5 - Mon travail n'est pas ma vie

Mis à part quelques métiers bien spécifiques, nous ne sauvons pas de vie. Franchement, peu d'entre nous ne changerait rien à sa vie professionnelle s'il ou elle gagnait 50 millions d'euros au Loto. Notre travail n'est là "que" pour payer nos loisirs, nos appartements et nos charges. Bien entendu, si ce travail est intéressant, c'est mieux, mais il est essentiel de le mettre à sa juste place. Il est très, très rare que je pense à mon travail quand la journée est finie, même quand j'étais en entreprise. Et ce quiet intéressant c'est que de plus en plus, la vie professionnelle empiète sur notre vie personnelle grâce au numérique, mais l'inverse n'est pas vrai : vous ramenez du repassage au bureau vous ? Il est urgent d'intégrer cette impérieuse nécessité de déconnecter de façon réelle de façon quotidienne, comme nous le faisions avant l'explosion du numérique (eeeeeh oui, papy revient). Nous atteignons 10% de la population active qui a ou va faire un burn-out... c'est ce que je crois pouvoir appeler une urgence.

CONCLUSION

Alors je sais bien ce que vous allez me dire : si c'était la recette magique pour être heureux, ça serait trop facile.
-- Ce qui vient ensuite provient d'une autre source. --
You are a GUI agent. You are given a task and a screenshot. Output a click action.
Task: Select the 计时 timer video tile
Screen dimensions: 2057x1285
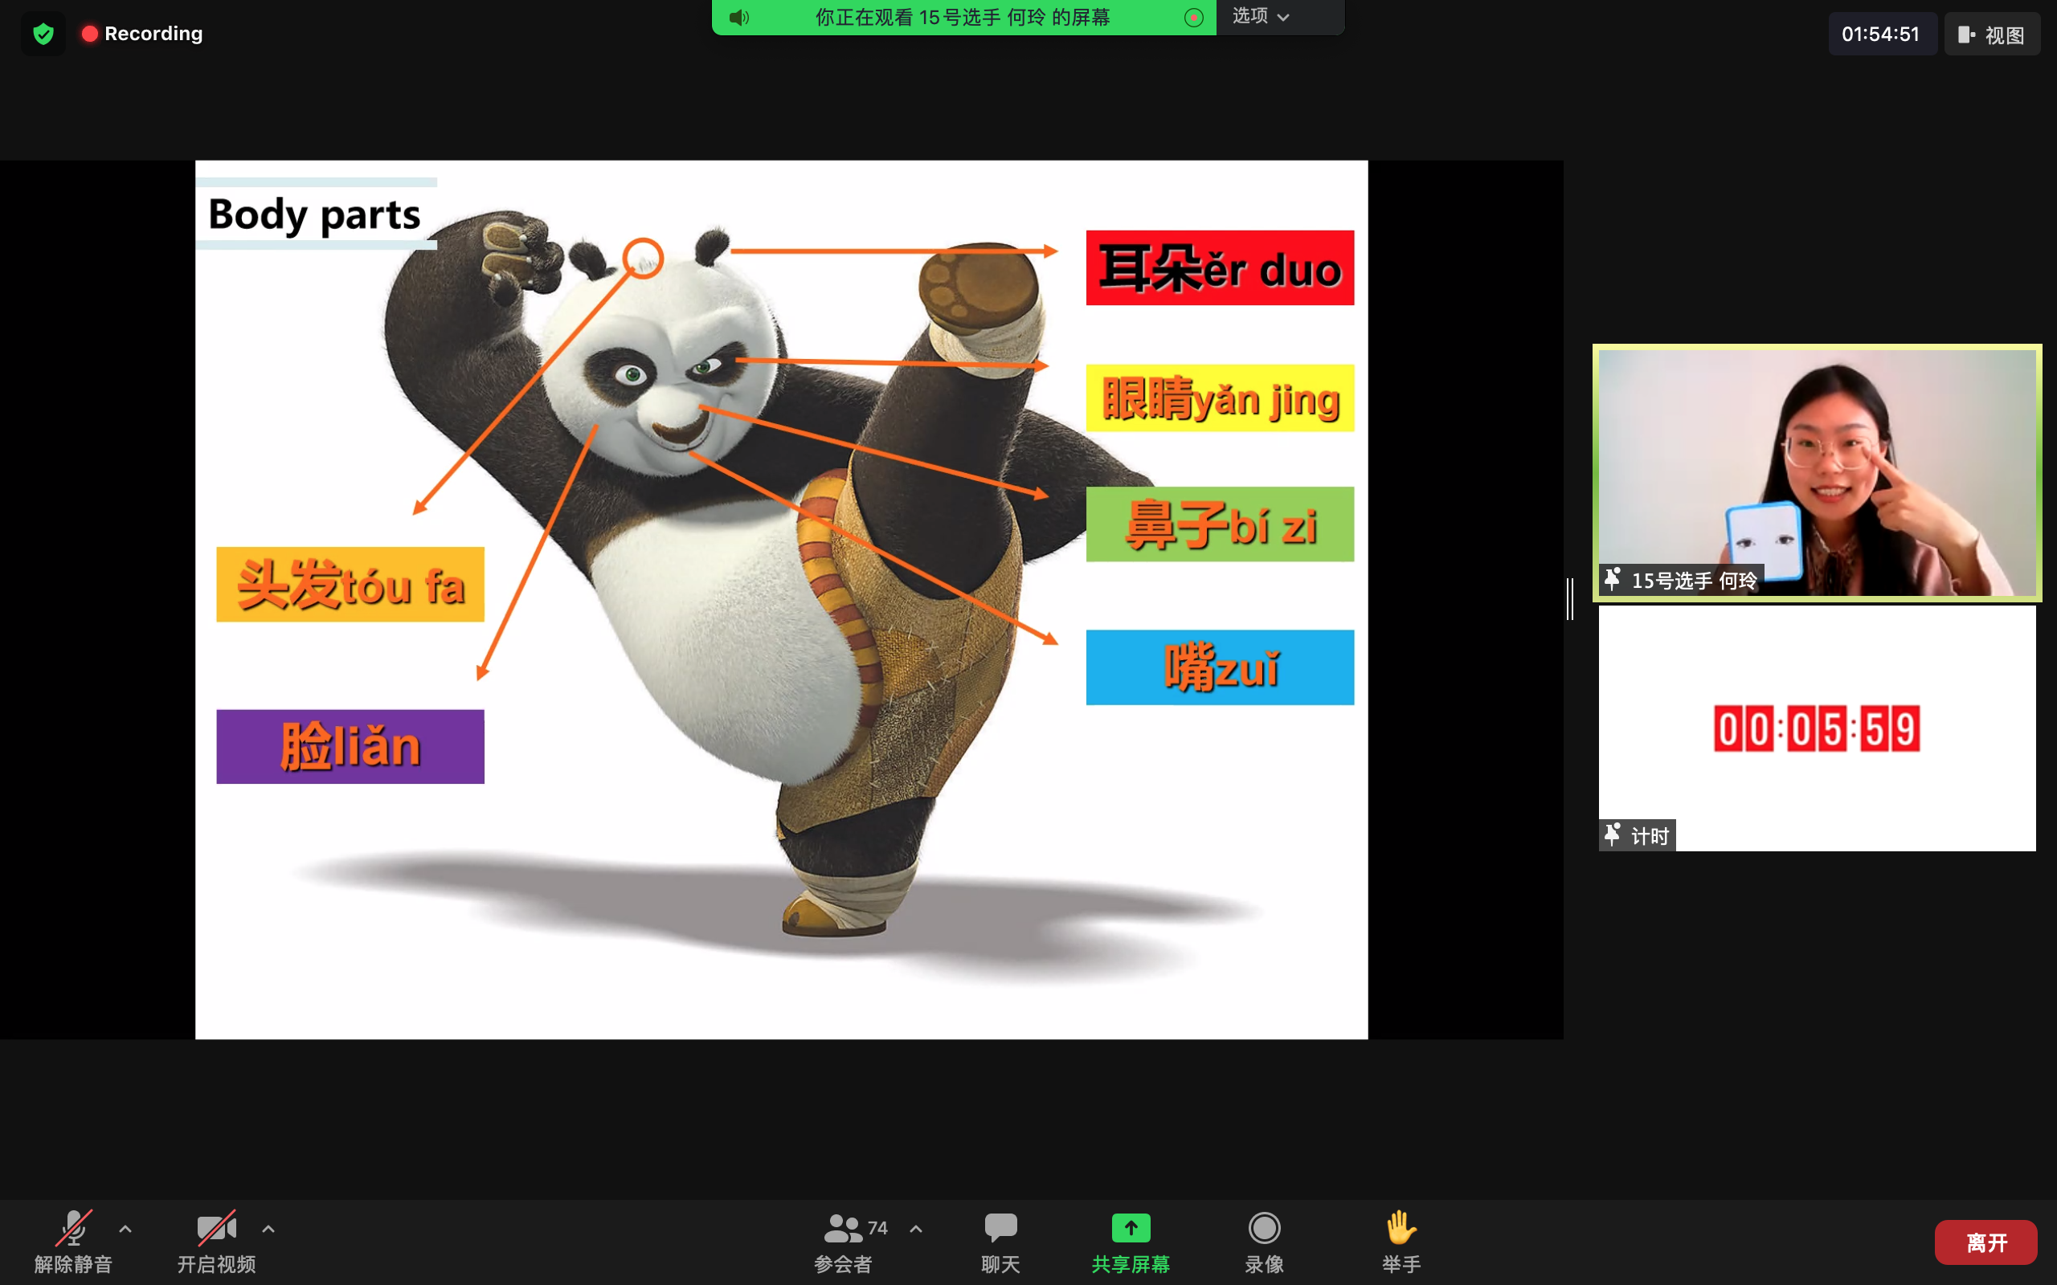point(1816,728)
Sauf que moi, je ne vous parlerai jamais de bonheur. Le bonheur est une quête éternelle alors que le bien-être est un état. Apprendre à relativiser, à parfois être moins exigeant vis à vis de soi, à moins prêter attention de façon systématique au regard des autres, je vous assure, ça détend. C'est cette nécessaire prise de distance qui vous permettra de sortir le nez du guidon et de pouvoir consacrer plus d'énergie à des choses qui comptent vraiment pour vous. Je ne sais pas pour vous mais la valeur de ma vie personnelle est largement supérieure à celle de ma vie professionnelle... et pourtant, je consacre plus de temps à la première qu'à la seconde. Pas le choix. Mais au delà du temps, c'est avant tout une question d'énergie, vitale et cérébrale que l'on consacre au deux qui nous permettent de trouver le bon équilibre.